Having raised her profile still further with the hauntingly beautiful "Breathe Me," (used in the final scene of the Six Feet Under series), Sia recently completed a sell-out tour of the States, re-released Colour The Small One *and also found time to record a new live album: *Lady Croissant.

Recorded at NYC's famed Bowery Ballroom, Lady Croissant features eight songs plucked from Sia's own albums and the Zero 7 catalogue, and also includes her recent collaboration with Dan Carey, "Pictures," - which kicks the album off in heartfelt style.

From this soaring opener, the album sashays through an undulating world of emotion where a, by turns, languorous and assertive soundtrack is matched by Sia's own impassioned vocal style. A rousing (and highly distinctive) rendition of "Don't Bring Me Down," a surprisingly faithful version of "Destiny" - one of her finest moments, despite the fact she wasn't scheduled to be the original vocalist - and the potent, if strangely-titled song "Lentil," are all executed with an appealing mixture of frankness and fluidity.

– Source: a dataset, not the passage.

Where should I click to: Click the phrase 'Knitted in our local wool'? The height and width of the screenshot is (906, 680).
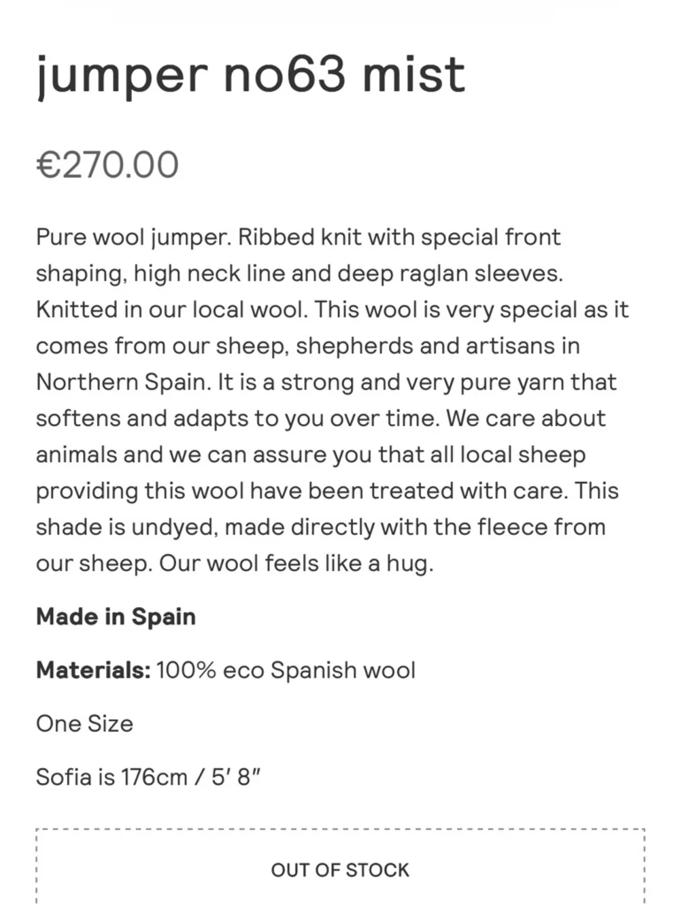[172, 309]
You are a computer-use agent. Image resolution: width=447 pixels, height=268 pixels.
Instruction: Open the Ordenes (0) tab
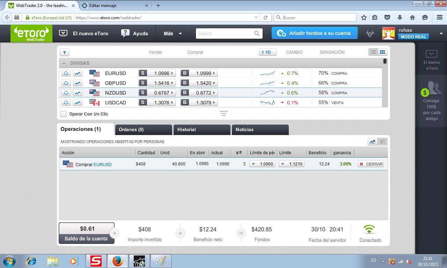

"I Go To Sleep," - a Pretender's classic - proves a wonderful choice for a cover, being well suited to Sia's range and style; and her renditions of "Breathe Me" and the finale "Distractions," (another classic Zero 7 moment) also leave positive impressions of her live capabilities.

But though *Lady Croissant *reveals the fuller breadth of Sia's vocal versatility, the ardent perfectionism of the band and lack of audience 'atmosphere' (there's just a few handclaps between songs) prevent the album feeling overly much like a 'live' experience.

For newcomers to Sia's work, this is no impediment whatsoever to enjoying the record. Those who already know, love and own the featured songs may find it difficult to justify adding Lady Croissant to their collection.